--- PASSAGE DU TEXTE ---

Le dicastère pour la Doctrine de la foi a répondu le 25 septembre à plusieurs dubia rédigées par le cardinal Dominik Duka, archevêque émérite de Prague, concernant la question épineuse de l’accès aux sacrements des personnes divorcées et remariées. Voici la réponse signée par le cardinal-préfet du dicastère, Victor Fernández, après consultation du pape François :
Réponse à une série de questions, proposées par Son Éminence le cardinal Dominik Duka, OP, concernant l’administration de l’Eucharistie aux couples divorcés vivant dans une nouvelle union.
Le 13 juillet 2023, ce département a reçu une demande de Son Éminence le Cardinal Dominik Duka, OP, archevêque émérite de Prague, au nom de la Conférence épiscopale tchèque, qui pose une série de questions concernant l’administration de l’Eucharistie aux personnes divorcées vivant dans une nouvelle union. Bien que certaines questions ne soient pas rédigées de manière suffisamment claire et qu’elles puissent donc laisser présager certaines imprécisions, ce dicastère entend y répondre afin de contribuer à lever les doutes qu’elles soulèvent.

--- JEU DE DONNÉES ---

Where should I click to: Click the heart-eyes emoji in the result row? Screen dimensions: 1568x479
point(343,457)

---
--- JEU DE DONNÉES ---

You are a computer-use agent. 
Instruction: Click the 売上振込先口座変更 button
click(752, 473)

---

◆ **CONSIGNES**:
1 – D'après le passage, à quelle date le dicastère a-t-il reçu la demande du cardinal Dominik Duka ?
2 – Recopiez sans modification le segment du passage allant de « Le dicastère pour » jusqu'à « divorcés vivant dans une nouvelle union. ».
Ce matériel ne joue aucun rôle ici.

◆ **RÉSULTATS**:
1 – Le 13 juillet 2023.

2 –
Le dicastère pour la Doctrine de la foi a répondu le 25 septembre à plusieurs dubia rédigées par le cardinal Dominik Duka, archevêque émérite de Prague, concernant la question épineuse de l’accès aux sacrements des personnes divorcées et remariées. Voici la réponse signée par le cardinal-préfet du dicastère, Victor Fernández, après consultation du pape François :
Réponse à une série de questions, proposées par Son Éminence le cardinal Dominik Duka, OP, concernant l’administration de l’Eucharistie aux couples divorcés vivant dans une nouvelle union.